• GOAL:
Display each line of the listing below that contains the string "Task".

[Item coordinate data]
•••••
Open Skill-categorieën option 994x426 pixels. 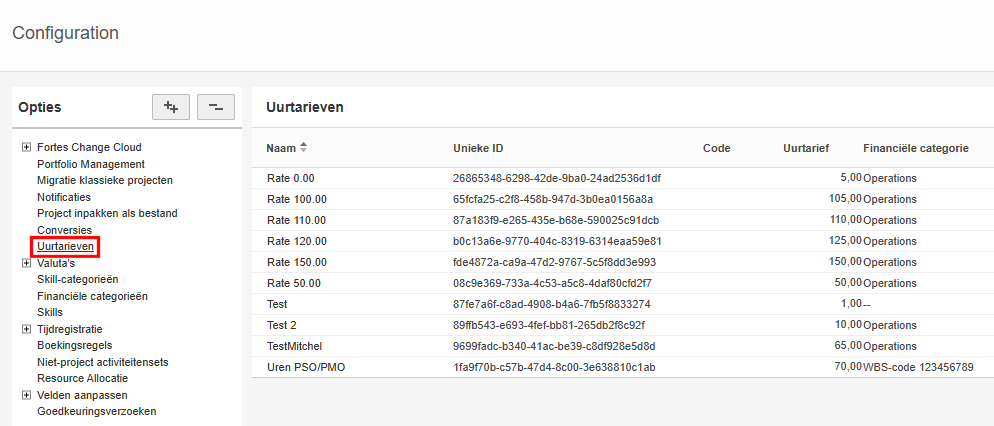(x=77, y=279)
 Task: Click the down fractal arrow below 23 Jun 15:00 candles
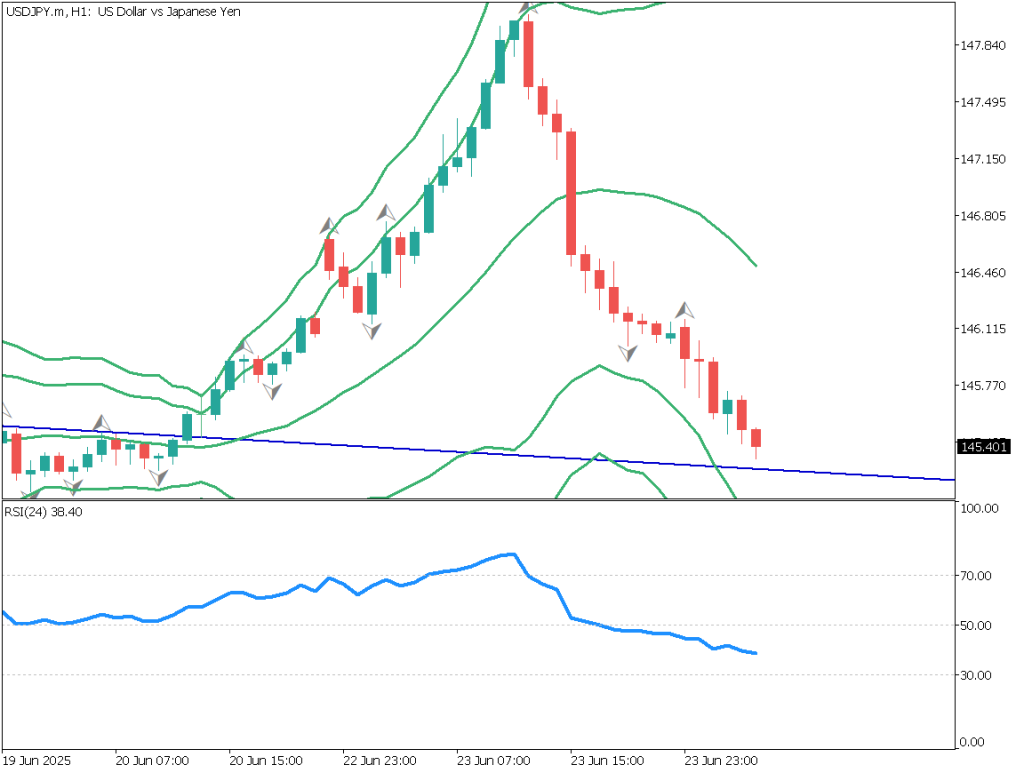click(x=628, y=352)
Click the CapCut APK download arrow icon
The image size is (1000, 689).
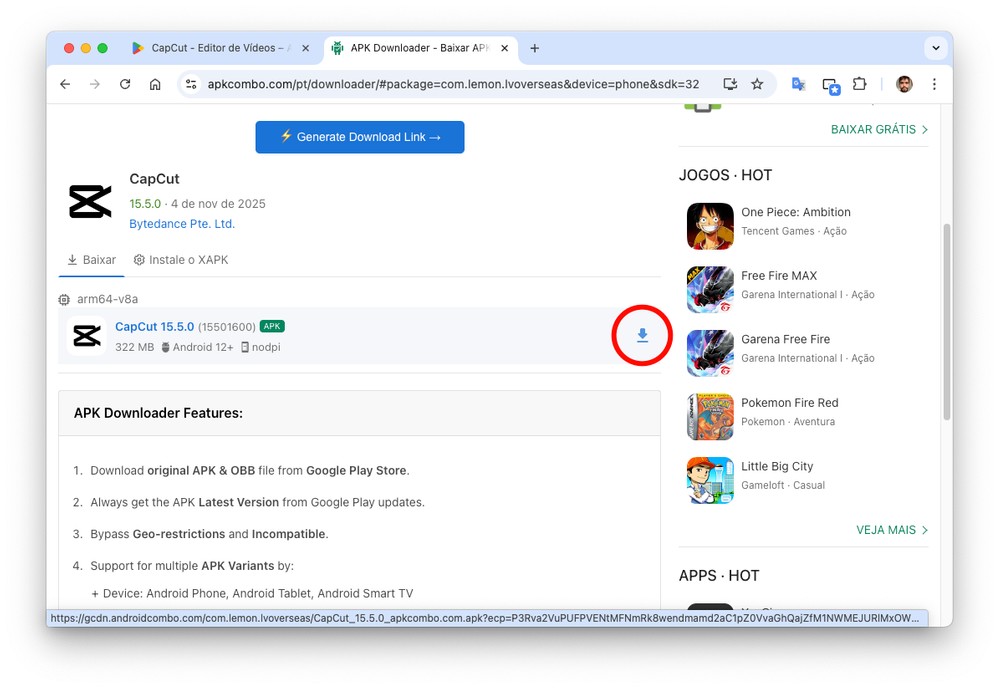(x=642, y=336)
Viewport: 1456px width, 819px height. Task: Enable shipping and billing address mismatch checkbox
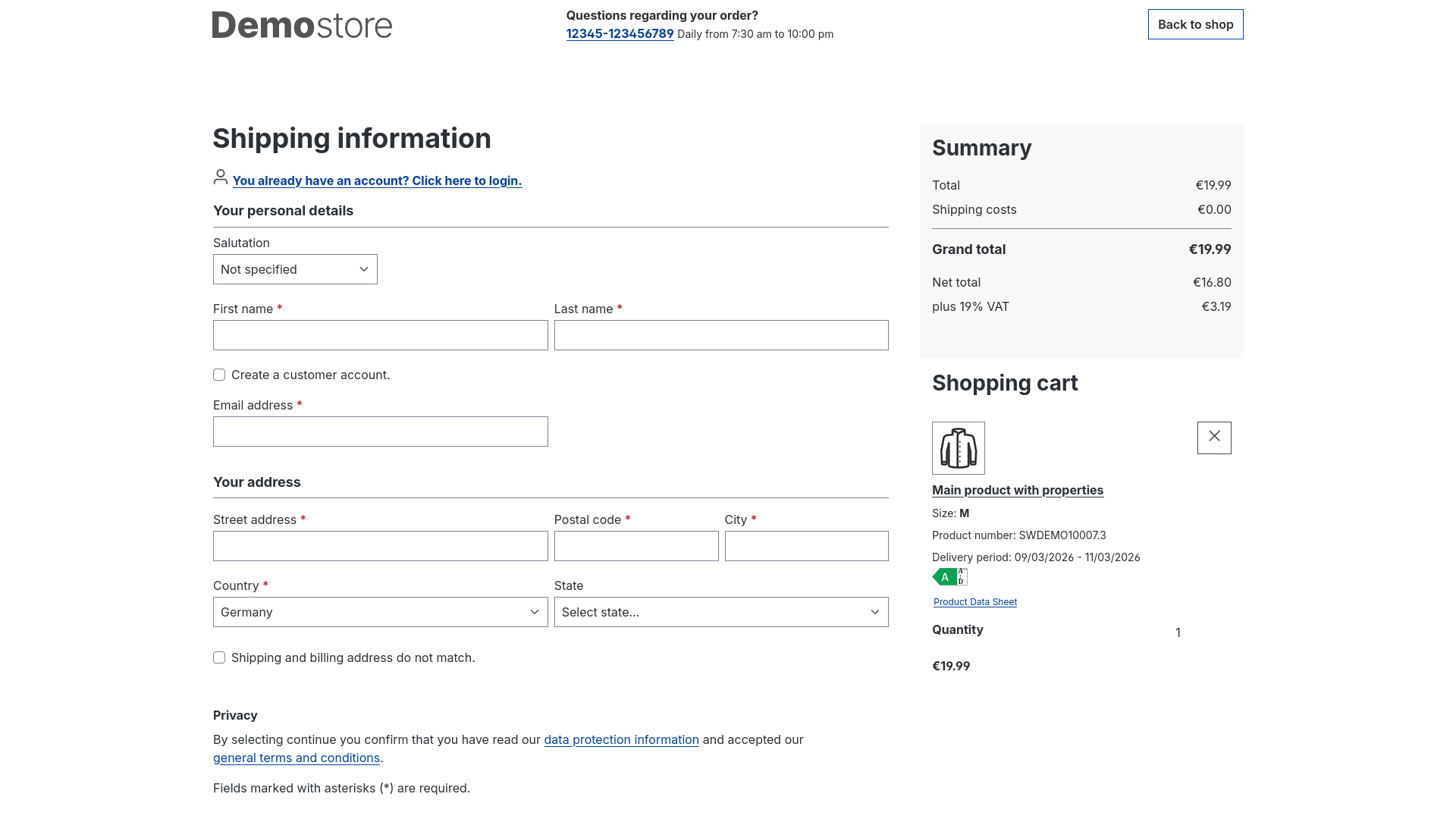(x=219, y=657)
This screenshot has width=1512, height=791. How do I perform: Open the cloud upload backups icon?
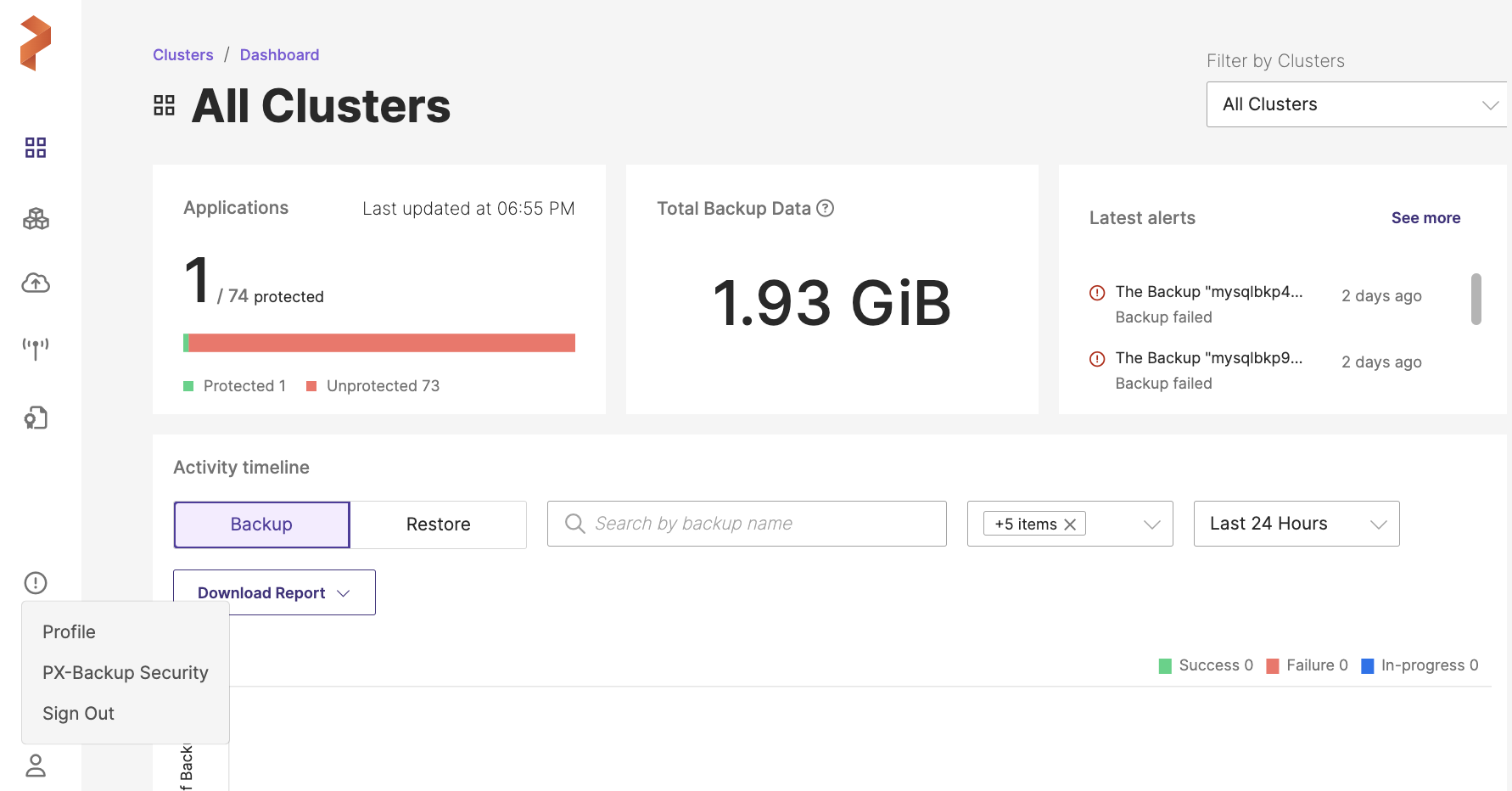tap(36, 283)
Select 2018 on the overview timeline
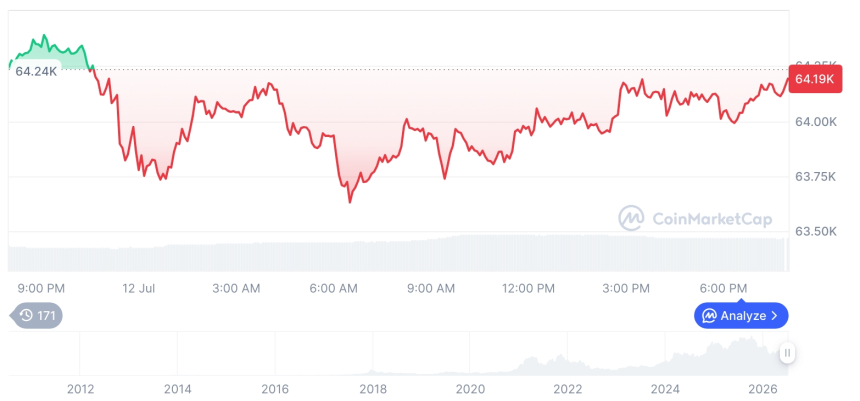Viewport: 860px width, 401px height. point(372,389)
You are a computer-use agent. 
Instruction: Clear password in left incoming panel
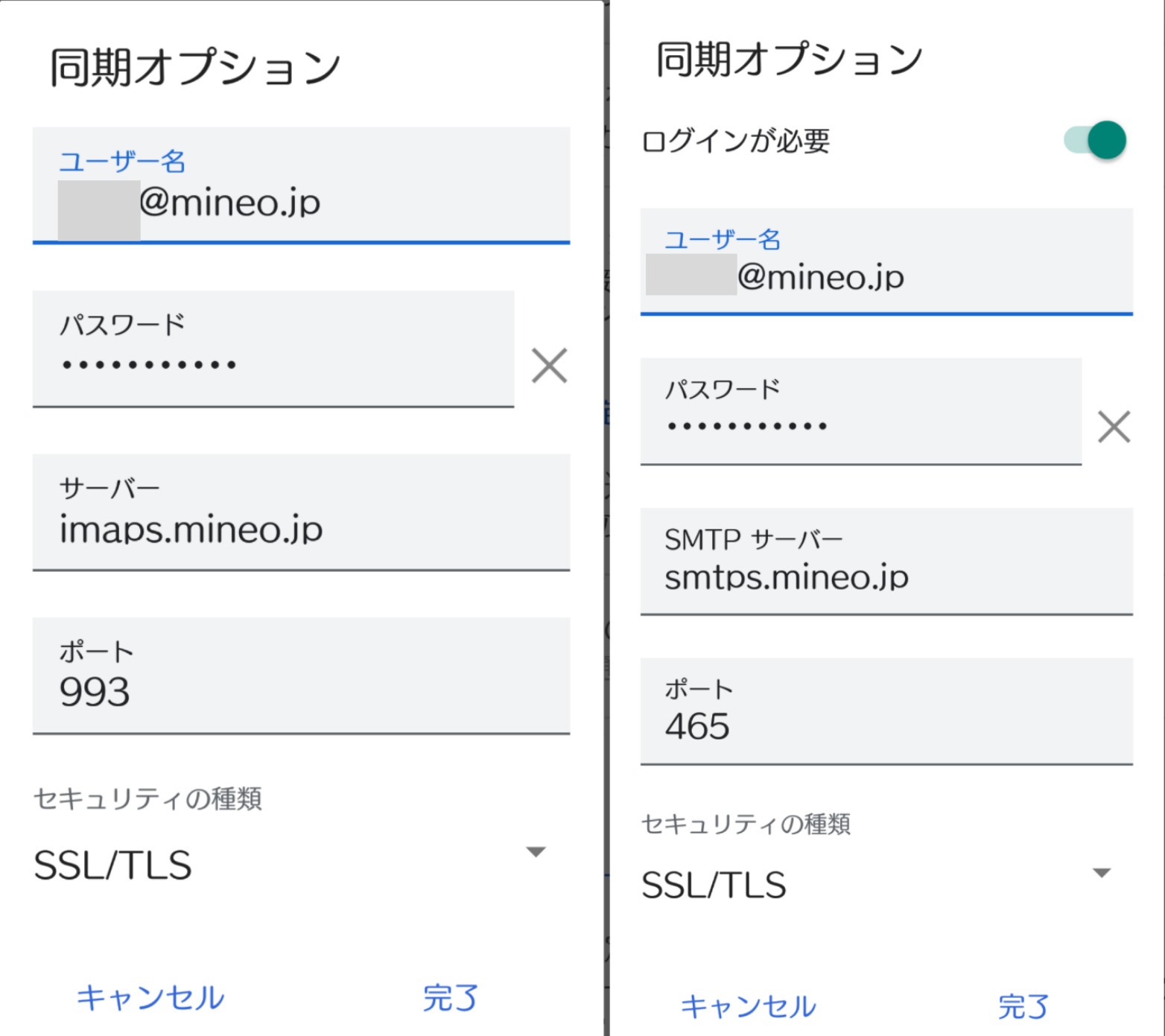click(x=549, y=366)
•••••
• COMPLETED EXERCISE:
 Task: Click the down fractal arrow below 23 Jun 15:00 candles
Viewport: 1456px width, 819px height. Task: Enable shipping and billing address mismatch checkbox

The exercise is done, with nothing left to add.